WOODS HOLE, Mass.--(BUSINESS WIRE)--Research efforts by scientists involved in the NOAA-funded Gulf of Maine Toxicity (GOMTOX) project, have led to enhanced understanding of toxic algal blooms on Georges Bank. This new information, coupled with an at-sea and dockside testing protocol developed through collaboration between GOMTOX and U.S. Food and Drug Administration (FDA) investigators, has allowed fishermen to harvest ocean quahog and surf clams in these offshore waters for the first time in more than two decades.
The shellfish industry estimates the Georges Bank fishery can produce up to 1 million bushels of surf clams and ocean quahogs a year, valued $10 – 15 million annually. “There is a billion dollars’ worth of shellfish product on Georges Bank that is property of the United States but that can't be harvested because of the threat of toxicity, and 99.9% of the time, it is good wholesome product,” says Dave Wallace of North Atlantic Clam Association and a GOMTOX participant. “In an unusual and unique partnership, we worked with GOMTOX scientists, the FDA, and the states of Massachusetts, Rhode Island, New Jersey and Delaware and now that huge resource can go into commerce, which helps the entire country.”

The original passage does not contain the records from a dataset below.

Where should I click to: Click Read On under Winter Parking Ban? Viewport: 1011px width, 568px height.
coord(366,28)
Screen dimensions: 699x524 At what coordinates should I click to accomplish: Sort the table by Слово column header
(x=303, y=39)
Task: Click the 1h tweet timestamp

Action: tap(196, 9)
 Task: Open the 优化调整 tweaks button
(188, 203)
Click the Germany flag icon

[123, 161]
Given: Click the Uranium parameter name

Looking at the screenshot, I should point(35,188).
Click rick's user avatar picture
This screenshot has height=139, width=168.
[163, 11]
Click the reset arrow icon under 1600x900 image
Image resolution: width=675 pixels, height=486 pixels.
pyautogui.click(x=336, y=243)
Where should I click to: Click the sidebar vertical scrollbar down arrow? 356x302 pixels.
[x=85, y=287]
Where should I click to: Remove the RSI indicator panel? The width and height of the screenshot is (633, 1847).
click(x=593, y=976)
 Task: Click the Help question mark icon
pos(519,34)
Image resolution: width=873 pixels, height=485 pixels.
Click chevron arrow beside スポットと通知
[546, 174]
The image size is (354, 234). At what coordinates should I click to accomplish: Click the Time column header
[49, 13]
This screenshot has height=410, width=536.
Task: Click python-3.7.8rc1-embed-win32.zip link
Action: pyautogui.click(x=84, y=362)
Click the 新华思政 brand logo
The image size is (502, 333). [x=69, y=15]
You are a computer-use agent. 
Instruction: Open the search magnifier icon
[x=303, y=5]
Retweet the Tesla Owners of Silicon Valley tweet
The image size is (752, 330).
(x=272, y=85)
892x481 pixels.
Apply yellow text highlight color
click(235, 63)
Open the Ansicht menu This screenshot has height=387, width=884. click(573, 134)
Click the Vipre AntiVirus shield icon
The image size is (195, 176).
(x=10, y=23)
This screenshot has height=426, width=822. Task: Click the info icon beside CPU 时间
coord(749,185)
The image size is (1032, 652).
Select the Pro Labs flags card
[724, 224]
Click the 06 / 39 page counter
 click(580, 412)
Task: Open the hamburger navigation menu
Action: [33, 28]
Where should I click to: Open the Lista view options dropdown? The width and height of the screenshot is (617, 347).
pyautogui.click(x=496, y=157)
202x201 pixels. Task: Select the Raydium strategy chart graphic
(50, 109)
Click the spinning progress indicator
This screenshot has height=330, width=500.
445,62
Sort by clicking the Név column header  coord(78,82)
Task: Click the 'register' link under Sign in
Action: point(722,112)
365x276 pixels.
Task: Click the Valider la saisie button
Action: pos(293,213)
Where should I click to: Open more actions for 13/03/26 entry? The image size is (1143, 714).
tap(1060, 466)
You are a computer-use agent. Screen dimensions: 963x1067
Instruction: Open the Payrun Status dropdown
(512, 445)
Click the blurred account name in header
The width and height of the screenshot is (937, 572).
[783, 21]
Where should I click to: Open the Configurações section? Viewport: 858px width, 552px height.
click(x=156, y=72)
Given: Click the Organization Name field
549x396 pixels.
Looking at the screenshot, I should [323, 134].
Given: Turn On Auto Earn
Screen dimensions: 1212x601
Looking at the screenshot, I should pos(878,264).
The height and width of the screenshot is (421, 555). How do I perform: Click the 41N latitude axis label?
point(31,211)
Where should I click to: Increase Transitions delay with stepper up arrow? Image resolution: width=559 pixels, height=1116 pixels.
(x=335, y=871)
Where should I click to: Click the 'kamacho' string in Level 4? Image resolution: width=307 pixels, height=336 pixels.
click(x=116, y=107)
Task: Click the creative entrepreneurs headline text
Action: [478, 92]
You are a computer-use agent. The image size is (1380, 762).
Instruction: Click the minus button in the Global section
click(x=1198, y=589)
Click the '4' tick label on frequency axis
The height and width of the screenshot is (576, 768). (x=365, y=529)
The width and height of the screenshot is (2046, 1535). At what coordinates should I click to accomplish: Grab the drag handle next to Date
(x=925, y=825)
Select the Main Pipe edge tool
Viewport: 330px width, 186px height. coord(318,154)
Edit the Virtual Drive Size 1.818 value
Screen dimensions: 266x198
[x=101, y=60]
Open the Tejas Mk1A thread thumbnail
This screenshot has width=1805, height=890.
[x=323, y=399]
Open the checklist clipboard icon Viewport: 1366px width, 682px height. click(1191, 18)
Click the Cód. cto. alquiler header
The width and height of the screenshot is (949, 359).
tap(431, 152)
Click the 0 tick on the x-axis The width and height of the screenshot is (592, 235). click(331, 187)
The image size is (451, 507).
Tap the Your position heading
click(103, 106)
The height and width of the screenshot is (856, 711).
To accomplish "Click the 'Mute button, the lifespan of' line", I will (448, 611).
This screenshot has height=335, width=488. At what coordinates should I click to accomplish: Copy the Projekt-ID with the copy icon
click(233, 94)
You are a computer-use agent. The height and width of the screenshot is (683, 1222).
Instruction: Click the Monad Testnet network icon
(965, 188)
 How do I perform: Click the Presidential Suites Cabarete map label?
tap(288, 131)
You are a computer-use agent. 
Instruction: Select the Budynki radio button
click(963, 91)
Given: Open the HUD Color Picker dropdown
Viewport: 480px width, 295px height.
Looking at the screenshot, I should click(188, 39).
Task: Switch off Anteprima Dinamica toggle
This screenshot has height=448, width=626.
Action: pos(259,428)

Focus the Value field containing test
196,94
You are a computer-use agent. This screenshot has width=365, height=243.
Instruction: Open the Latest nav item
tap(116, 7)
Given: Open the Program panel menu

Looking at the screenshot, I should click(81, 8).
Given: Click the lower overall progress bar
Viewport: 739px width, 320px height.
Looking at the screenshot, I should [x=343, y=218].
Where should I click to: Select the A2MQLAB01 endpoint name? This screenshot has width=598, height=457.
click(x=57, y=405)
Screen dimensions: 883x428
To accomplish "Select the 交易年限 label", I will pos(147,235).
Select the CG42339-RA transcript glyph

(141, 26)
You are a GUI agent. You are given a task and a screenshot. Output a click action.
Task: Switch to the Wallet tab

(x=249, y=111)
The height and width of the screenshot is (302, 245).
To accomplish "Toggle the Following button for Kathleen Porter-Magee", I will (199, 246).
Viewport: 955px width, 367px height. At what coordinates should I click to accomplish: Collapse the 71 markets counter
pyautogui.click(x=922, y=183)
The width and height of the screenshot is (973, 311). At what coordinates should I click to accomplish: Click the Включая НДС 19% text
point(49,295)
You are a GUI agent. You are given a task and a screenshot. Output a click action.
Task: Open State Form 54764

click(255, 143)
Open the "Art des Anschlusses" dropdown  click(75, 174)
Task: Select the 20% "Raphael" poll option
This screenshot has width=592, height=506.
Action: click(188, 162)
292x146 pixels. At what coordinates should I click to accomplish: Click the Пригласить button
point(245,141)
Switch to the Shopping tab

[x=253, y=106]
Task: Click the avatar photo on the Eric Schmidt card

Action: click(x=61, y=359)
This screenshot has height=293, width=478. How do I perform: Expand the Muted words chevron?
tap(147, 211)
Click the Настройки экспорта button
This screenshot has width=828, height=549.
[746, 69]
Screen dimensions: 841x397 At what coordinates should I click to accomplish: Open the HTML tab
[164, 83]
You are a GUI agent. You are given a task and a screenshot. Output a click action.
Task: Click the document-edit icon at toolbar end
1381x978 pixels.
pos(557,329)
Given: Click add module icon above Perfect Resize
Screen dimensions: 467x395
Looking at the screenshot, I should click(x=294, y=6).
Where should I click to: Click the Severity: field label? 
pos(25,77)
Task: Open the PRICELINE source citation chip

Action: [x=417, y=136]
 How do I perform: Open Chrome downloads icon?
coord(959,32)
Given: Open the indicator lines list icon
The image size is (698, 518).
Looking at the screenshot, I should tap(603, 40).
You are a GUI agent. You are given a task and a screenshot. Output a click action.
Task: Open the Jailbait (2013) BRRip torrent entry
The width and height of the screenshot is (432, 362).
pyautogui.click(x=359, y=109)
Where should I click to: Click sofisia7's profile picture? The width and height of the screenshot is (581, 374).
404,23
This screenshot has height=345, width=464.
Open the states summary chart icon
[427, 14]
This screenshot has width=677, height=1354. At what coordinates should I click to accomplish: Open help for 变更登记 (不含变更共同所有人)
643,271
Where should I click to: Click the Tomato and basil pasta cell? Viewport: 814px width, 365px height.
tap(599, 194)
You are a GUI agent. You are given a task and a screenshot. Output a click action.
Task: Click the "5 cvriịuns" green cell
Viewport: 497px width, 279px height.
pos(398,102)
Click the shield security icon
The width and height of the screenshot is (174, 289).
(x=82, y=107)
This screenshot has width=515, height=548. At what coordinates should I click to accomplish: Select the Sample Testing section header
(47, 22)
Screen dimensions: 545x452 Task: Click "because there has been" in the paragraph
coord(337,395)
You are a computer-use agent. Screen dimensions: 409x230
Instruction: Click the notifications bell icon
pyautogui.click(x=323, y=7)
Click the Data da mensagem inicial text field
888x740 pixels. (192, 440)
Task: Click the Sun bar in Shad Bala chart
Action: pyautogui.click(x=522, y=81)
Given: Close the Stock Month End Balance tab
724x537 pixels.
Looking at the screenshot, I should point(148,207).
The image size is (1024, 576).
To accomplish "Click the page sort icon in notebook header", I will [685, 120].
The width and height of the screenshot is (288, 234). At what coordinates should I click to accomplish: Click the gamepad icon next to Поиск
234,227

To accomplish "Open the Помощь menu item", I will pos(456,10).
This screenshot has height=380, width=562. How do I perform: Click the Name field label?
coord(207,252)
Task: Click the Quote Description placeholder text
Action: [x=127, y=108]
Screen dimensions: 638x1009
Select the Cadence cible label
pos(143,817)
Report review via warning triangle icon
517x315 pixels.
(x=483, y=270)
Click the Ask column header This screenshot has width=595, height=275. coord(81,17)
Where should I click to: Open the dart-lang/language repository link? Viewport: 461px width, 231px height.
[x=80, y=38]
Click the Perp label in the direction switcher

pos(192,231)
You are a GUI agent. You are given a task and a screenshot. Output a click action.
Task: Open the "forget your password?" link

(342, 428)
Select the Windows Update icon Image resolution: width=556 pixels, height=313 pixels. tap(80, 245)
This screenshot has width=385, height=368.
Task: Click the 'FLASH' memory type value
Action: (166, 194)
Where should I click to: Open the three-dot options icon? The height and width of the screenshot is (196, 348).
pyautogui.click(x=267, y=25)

“We are extremely pleased that research NOAA-funded can provide such an economic boost to New England shellfisheries,” said Robert Magnien, director of NOAA’s NCCOS Center for Sponsored Coastal Ocean Research.
An elevated area of the sea floor between Cape Cod and Nova Scotia, Georges Bank is one of the best fishing grounds on Earth. But since 1990, it has been closed to harvesting of surf clams and ocean quahogs after harmful algal blooms (also referred to as “red tides”) caused paralytic shellfish poisoning (PSP) that sickened fishermen. For decades scientists speculated the blooms on Georges Bank were fueled by coastal blooms in the Gulf of Maine.
More recent research by GOMTOX investigators, however, has shown that Georges Bank is home to a separate and distinct population of the toxic algae.
“We thought the Georges Bank population was just the little toe at the end of the coastal population, but it’s not. It is separate, and it occupies a distinct niche from the rest of the Alexandrium in this region,” says Dennis McGillicuddy, a scientist at Woods Hole Oceanographic Institution and a member of GOMTOX. “This was a big surprise to us.”